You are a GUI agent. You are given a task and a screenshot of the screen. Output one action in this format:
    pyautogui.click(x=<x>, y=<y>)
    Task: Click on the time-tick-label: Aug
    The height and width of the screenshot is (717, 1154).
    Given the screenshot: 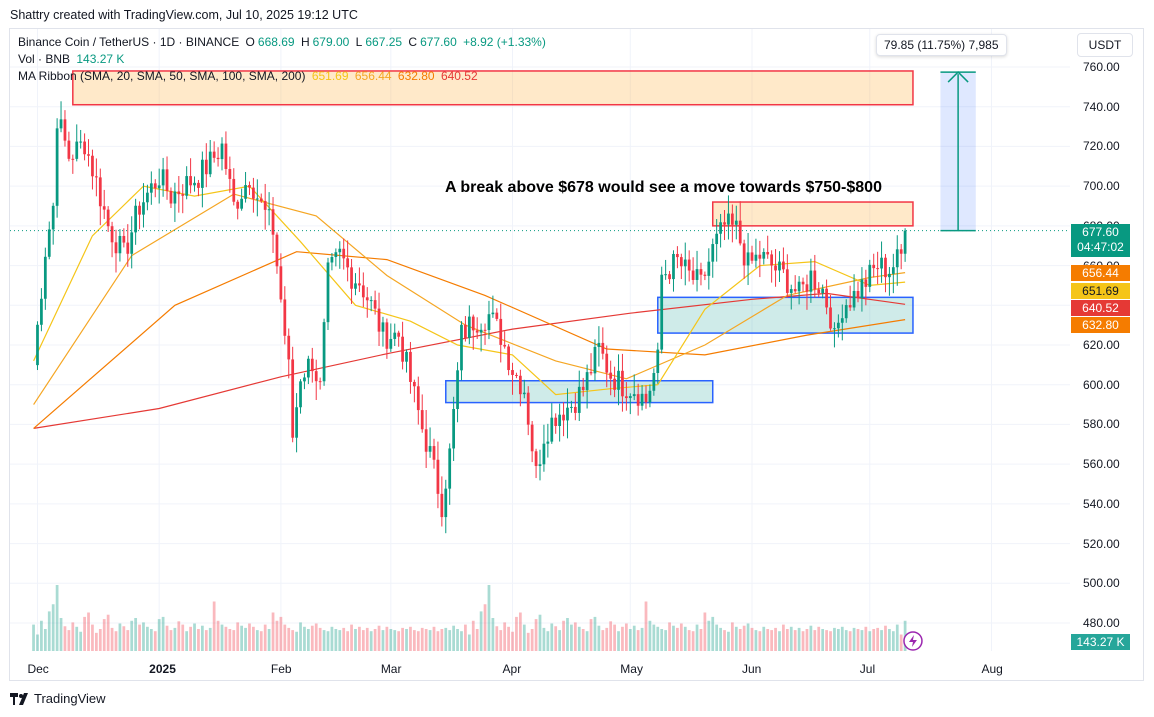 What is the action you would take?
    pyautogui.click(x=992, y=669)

Aim of the task:
Write out the rows from their beginning through the line containing "The height and", keeping every character unchanged.

Answer to the exercise:
You are a GUI agent. You are given a task and a screenshot of the screen. Output one action in this format:
    pyautogui.click(x=<x>, y=<y>)
    Task: Click on the time-tick-label: Aug
    The height and width of the screenshot is (717, 1154).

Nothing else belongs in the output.